RECORDS SHOWN:
————

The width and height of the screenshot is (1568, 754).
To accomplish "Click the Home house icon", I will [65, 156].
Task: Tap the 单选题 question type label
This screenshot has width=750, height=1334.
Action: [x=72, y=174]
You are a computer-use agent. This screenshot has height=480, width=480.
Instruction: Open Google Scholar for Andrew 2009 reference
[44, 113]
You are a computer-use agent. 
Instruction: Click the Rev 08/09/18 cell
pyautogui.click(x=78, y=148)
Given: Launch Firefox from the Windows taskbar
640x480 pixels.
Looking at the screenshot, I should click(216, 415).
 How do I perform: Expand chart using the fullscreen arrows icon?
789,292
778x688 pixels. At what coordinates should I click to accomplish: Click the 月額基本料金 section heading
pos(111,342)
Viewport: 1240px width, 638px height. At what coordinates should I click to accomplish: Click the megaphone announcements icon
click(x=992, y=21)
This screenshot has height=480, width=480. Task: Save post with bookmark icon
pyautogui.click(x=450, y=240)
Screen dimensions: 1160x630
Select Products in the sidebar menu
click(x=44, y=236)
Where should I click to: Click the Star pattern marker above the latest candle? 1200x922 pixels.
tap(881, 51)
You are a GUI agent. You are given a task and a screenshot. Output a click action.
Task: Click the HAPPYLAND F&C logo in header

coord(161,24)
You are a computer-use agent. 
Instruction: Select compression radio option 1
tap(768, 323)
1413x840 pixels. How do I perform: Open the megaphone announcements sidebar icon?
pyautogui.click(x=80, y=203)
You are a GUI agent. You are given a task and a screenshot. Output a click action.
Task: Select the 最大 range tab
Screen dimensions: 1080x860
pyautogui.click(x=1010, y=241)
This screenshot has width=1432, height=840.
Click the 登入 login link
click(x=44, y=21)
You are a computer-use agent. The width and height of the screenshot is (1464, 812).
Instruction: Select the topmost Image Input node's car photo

————

DIRECTIONS:
Retype all of the entries shown above, exactly.

EXPECTED OUTPUT:
The width and height of the screenshot is (1568, 754).
To accomplish "Click the Home house icon", I will [65, 156].
Task: Tap the 单选题 question type label
This screenshot has width=750, height=1334.
Action: [x=72, y=174]
You are a computer-use agent. This screenshot has height=480, width=480.
Instruction: Open Google Scholar for Andrew 2009 reference
[44, 113]
You are a computer-use agent. 
Instruction: Click the Rev 08/09/18 cell
pyautogui.click(x=78, y=148)
Given: Launch Firefox from the Windows taskbar
640x480 pixels.
Looking at the screenshot, I should click(216, 415).
 How do I perform: Expand chart using the fullscreen arrows icon?
789,292
778x688 pixels. At what coordinates should I click to accomplish: Click the 月額基本料金 section heading
pos(111,342)
Viewport: 1240px width, 638px height. At what coordinates should I click to accomplish: Click the megaphone announcements icon
click(x=992, y=21)
This screenshot has height=480, width=480. Task: Save post with bookmark icon
pyautogui.click(x=450, y=240)
Screen dimensions: 1160x630
Select Products in the sidebar menu
click(x=44, y=236)
Where should I click to: Click the Star pattern marker above the latest candle? 1200x922 pixels.
tap(881, 51)
You are a GUI agent. You are given a task and a screenshot. Output a click action.
Task: Click the HAPPYLAND F&C logo in header

coord(161,24)
You are a computer-use agent. 
Instruction: Select compression radio option 1
tap(768, 323)
1413x840 pixels. How do I perform: Open the megaphone announcements sidebar icon?
pyautogui.click(x=80, y=203)
You are a GUI agent. You are given a task and a screenshot. Output a click action.
Task: Select the 最大 range tab
Screen dimensions: 1080x860
pyautogui.click(x=1010, y=241)
This screenshot has width=1432, height=840.
Click the 登入 login link
click(x=44, y=21)
You are a computer-use agent. The width and height of the screenshot is (1464, 812).
Instruction: Select the topmost Image Input node's car photo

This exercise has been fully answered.